(Text shown)
Cortina Lotus Mark 1's are a consistent class winner in modern Historic Touring Car racing throughout the world. The fastest official recorded speed is 147 mi/h at Mount Panorama Bathurst in Australia by Marc Ducquet. The recorded speed by radar on Conrod Straight was 143 mph. The car was owned by Bob Pearson and had a 203HP Twin Cam engine built by Randall Edgell in New Zealand. 185/60-13 Radial tyres, 4.3 differential and 9,500 RPM. Considering the relatively low horsepower of the standard pushrod GT500 Cortina and the Lightweight alloy panelled Cortina Lotus this speed is achievable. For example, the legendary Australian driver "Gelignite Jack" Murray driving a Cortina GT500 - Australia's answer to the Cortina Lotus produced to comply with the local build requirements to be able to be raced of 100 units; initial batch 122, as opposed to running the Cortina Lotus which would have been imported with a minimum requirement of 250 - built by and intended for Harry Firth in the 1965 Bathurst 500 was clocked at 118 mph down Conrod Straight using a 3.9 diff, Lotus gearbox, large diameter (non radial) tyres and 7,900 rpm.

The Cortina is well known in the US for its competitiveness in the under 2000 cc class of the Trans Am Series. Canadian born Australian Allan Moffat shocked the outright class cars, winning Round 3 of the inaugural series in 1966 at the Bryar Motorsports Park in Loudon, New Hampshire.
(End Text shown)
(Records shown)
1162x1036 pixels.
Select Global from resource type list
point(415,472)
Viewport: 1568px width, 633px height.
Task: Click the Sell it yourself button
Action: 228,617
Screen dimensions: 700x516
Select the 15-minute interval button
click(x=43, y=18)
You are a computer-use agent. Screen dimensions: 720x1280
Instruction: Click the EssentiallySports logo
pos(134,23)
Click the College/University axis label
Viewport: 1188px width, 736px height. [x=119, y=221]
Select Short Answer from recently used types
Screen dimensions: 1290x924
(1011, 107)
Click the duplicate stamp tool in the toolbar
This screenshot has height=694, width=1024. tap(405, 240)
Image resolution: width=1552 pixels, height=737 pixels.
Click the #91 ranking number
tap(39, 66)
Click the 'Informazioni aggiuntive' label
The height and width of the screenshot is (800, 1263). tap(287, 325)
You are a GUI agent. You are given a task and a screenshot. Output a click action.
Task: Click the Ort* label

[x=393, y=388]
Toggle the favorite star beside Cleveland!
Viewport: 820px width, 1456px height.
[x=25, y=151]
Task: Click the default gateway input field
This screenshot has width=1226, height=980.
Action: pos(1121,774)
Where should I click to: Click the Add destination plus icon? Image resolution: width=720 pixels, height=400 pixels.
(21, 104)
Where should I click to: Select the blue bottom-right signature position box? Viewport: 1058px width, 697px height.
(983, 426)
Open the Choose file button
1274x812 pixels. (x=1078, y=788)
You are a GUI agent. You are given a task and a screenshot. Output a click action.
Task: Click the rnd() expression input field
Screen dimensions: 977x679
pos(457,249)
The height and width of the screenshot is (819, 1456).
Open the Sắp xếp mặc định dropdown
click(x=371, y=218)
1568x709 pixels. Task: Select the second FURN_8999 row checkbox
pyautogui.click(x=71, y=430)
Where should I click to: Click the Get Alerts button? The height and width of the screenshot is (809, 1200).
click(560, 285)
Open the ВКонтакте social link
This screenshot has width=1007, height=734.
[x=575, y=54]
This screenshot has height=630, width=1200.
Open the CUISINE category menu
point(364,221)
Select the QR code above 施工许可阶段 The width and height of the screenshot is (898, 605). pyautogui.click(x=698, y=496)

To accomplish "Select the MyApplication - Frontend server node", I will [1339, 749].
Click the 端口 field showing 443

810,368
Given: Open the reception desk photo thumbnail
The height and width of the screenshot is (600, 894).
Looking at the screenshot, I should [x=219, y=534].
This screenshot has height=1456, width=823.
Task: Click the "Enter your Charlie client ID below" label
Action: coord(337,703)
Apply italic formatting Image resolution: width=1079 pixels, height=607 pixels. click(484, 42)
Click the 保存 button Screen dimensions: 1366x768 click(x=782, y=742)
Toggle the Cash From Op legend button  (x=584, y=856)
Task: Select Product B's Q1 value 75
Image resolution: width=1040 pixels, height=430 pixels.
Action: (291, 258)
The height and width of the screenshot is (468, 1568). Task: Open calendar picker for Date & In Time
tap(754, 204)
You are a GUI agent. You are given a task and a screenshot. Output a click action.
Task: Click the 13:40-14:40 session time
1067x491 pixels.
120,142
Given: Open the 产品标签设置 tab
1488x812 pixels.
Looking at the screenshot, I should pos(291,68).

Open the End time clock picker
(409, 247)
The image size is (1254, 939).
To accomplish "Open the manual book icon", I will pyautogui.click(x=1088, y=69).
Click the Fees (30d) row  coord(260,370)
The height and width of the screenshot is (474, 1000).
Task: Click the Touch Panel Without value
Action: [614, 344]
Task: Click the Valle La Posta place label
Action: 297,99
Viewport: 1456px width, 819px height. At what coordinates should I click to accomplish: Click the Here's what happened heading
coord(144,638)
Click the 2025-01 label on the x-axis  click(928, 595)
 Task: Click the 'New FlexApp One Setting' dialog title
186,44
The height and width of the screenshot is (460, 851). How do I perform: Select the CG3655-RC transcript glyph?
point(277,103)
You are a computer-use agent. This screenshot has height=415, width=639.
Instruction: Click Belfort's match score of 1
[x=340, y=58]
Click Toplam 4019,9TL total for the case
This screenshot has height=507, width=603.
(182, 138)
(End Records shown)
Exercise instructions:
Please transcribe the passage above on Cortina racing from "The Cortina is" up to and including "Loudon, New Hampshire.".

Task output:
The Cortina is well known in the US for its competitiveness in the under 2000 cc class of the Trans Am Series. Canadian born Australian Allan Moffat shocked the outright class cars, winning Round 3 of the inaugural series in 1966 at the Bryar Motorsports Park in Loudon, New Hampshire.